Per non arrivare al regolamento dei conti.
di Giorgio De Biasi
Ancora per tutta la giornata di ieri stampa e TV hanno scritto e mandato in onda quella che ormai può definirsi “guerra civile” fra vaccinati e non vaccinati, fra SI green pass e NO green pass, fra scienziato e scienziato, fra giornalista e giornalista, fra politico e politico.
Una “guerra civile” che è ormai entrata anche nelle case, ai tavolini del bar, nelle scuole, ma anche sui mezzi pubblici dove i rimproveri che i “mascherati” lanciano contro coloro che non indossano la mascherina si trasformano in vere e proprie discussioni dai toni pesanti e ingiuriosi.
E, come sempre accade in Italia, dialoghi, discussioni e confronti non si svolgono nel rispetto delle diverse posizioni e dalle difformi idee, ma secondo quella logica politica che infiamma il confronto producendo odio ingiustificato.
Siamo tornati agli anni Settanta del 1900 quando l’Italia si macchiava di sangue a causa e per effetto dell’avversa appartenenza politica che ha portato l’eversione nera e rossa a credere che fosse ragionevole e giusto vincere il confronto politico mediante l’utilizzo della violenza.
Oggi, fortunatamente, il terrorismo e scomparso mentre la violenza fisica che risulta evidente in alcune manifestazioni di piazza e quella verbale che leggiamo nei media e che vediamo nelle televisioni, diviene quotidiana sempre connotandosi politicamente.
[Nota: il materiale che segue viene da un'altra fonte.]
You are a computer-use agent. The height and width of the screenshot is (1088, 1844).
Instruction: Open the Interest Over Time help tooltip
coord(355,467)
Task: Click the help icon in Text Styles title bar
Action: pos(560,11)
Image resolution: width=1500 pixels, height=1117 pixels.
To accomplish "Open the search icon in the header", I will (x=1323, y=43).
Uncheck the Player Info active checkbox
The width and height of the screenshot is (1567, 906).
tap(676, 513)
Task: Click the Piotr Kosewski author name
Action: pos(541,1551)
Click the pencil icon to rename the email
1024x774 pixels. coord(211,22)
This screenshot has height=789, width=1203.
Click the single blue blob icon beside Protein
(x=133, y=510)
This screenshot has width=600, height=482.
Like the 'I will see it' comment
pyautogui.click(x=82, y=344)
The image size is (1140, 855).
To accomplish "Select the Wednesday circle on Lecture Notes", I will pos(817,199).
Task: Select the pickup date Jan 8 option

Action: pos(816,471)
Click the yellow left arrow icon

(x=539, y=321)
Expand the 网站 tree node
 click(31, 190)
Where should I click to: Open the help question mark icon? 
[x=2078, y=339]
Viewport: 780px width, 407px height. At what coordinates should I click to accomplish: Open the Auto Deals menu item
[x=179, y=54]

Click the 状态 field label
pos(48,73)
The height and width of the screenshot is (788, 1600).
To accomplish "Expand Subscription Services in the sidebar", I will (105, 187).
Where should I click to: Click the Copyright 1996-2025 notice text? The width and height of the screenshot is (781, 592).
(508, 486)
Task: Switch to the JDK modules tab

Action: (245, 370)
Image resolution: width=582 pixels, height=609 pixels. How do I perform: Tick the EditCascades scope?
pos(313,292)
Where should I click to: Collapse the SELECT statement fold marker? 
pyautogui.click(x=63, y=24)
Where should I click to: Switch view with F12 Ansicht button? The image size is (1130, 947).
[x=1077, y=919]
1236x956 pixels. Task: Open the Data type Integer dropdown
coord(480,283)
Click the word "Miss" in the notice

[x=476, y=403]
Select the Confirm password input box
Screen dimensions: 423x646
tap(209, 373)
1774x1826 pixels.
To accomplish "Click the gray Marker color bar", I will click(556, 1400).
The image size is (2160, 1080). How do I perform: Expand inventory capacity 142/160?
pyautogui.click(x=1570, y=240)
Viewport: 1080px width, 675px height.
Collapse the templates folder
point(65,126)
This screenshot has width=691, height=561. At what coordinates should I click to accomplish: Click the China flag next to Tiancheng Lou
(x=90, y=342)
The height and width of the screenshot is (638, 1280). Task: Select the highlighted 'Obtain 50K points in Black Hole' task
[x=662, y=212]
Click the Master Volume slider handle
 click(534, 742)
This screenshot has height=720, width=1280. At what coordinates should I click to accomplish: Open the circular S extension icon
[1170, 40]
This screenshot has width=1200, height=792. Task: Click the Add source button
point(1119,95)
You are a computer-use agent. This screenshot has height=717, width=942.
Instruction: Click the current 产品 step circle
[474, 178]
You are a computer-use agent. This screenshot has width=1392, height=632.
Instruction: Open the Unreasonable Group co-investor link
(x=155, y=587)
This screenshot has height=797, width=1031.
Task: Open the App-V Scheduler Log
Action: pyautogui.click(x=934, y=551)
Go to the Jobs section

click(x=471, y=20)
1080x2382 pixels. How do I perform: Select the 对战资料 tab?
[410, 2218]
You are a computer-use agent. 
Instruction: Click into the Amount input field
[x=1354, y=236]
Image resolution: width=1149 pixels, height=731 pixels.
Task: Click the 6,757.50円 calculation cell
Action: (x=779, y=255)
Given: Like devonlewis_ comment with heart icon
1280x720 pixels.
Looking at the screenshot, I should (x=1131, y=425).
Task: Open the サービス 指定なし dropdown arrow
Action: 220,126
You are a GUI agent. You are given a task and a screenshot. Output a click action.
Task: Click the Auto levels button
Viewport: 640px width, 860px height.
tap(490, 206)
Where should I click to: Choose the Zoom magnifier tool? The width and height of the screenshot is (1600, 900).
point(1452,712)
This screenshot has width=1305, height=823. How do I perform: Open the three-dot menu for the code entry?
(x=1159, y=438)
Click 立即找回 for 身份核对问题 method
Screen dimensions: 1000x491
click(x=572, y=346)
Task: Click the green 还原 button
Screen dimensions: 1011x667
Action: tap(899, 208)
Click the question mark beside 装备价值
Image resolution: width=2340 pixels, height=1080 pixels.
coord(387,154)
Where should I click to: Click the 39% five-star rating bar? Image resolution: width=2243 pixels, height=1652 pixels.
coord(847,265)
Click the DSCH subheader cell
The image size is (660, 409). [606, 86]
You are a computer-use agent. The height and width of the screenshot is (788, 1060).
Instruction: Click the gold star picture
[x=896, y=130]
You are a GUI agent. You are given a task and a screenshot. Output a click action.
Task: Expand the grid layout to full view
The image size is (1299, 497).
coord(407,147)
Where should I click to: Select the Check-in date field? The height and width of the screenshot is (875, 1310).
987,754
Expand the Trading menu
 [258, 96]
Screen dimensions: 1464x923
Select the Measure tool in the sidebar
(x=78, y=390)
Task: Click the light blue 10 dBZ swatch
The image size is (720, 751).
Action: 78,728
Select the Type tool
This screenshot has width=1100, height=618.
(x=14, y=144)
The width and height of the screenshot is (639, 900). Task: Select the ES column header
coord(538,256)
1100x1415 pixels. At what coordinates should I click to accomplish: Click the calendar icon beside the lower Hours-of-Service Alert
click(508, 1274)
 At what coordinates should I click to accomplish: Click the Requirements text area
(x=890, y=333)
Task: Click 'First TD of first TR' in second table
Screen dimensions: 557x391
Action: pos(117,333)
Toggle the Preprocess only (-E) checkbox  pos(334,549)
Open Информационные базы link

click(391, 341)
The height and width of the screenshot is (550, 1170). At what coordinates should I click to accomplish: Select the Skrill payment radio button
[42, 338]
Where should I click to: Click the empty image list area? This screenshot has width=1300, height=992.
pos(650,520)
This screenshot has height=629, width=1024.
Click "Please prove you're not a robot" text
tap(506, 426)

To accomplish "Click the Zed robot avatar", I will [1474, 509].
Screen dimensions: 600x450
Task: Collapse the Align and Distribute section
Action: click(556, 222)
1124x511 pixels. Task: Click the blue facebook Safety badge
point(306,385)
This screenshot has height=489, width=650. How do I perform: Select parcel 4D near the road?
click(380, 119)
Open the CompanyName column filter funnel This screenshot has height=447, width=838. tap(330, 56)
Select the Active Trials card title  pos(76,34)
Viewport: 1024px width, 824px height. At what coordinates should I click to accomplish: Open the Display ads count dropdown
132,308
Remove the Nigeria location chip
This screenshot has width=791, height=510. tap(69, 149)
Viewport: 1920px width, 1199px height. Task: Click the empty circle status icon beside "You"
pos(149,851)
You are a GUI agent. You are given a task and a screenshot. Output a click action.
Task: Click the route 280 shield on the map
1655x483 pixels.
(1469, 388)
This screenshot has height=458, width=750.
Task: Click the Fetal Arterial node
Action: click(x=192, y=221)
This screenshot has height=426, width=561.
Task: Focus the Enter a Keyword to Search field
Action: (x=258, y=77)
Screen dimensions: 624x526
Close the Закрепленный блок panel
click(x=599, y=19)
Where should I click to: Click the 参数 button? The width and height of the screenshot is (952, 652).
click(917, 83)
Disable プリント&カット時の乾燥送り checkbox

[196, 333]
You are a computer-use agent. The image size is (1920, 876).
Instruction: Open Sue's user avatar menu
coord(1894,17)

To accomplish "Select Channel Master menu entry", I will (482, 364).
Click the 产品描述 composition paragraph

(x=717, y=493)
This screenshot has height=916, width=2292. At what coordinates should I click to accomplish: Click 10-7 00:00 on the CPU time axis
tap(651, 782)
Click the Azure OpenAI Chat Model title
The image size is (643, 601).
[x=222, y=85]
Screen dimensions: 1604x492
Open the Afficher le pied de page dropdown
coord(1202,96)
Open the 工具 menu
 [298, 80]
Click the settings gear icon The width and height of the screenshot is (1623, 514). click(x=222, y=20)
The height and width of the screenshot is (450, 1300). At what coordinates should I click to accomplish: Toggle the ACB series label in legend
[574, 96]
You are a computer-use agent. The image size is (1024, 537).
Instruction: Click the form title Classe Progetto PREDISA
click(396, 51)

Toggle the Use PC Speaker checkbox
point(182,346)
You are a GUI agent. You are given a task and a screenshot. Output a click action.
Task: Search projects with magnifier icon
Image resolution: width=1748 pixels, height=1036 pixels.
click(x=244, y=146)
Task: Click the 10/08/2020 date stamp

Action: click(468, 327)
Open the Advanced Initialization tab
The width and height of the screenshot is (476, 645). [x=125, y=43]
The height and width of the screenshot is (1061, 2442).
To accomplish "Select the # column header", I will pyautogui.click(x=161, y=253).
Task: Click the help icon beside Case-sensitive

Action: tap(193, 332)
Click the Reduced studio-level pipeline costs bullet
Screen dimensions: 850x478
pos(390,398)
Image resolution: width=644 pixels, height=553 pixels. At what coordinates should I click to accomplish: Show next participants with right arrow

Oggi ogni idea, ogni proposta, ogni protesta non violenta vengono ormai sempre etichettate politicamente dai potenti media, da commentatori, dagli anchorman e dai politici.
Leggendo i giornali e guardando le televisioni si ha la percezione che fascismo di storica memoria e antifascismo militante di matrice comunista non avessero mai smesso, nemmeno per un momento, di combattersi.
Sembra quasi d’essere rimpiombati nella paura del “golpe nero” ed il timore “della dittatura del proletariato” senza che nessuno fra coloro che comandano faccia un gesto per frenare quell’odio che sta montando per le sbagliate etichettature che media e politica stanno appiccicando prima sulle idee e poi sulle spalle di chi le esterna anche senza violenza.
Oggi media e politica devono rendersi conto, una volta per tutte, che etichettare gli uni e gli altri ma anche il solo assecondare le etichettature secondo la propria ideologia condurrà ad un punto in cui i “conti in sospeso” dovranno essere per forza regolati con quella violenza che l’odio produce.
Un ripensamento, una analisi critica o, se non altro una tregua o un raffreddamento degli animi, sono più che mai necessari per superare – senza regolamento di conti – questa maledetta pandemia.
Un ripensamento, una analisi critica o, se non altro una tregua o un raffreddamento degli animi, sono necessari fino a quando i conti potranno essere regolati, non con la violenza o le etichette, ma con libere elezioni.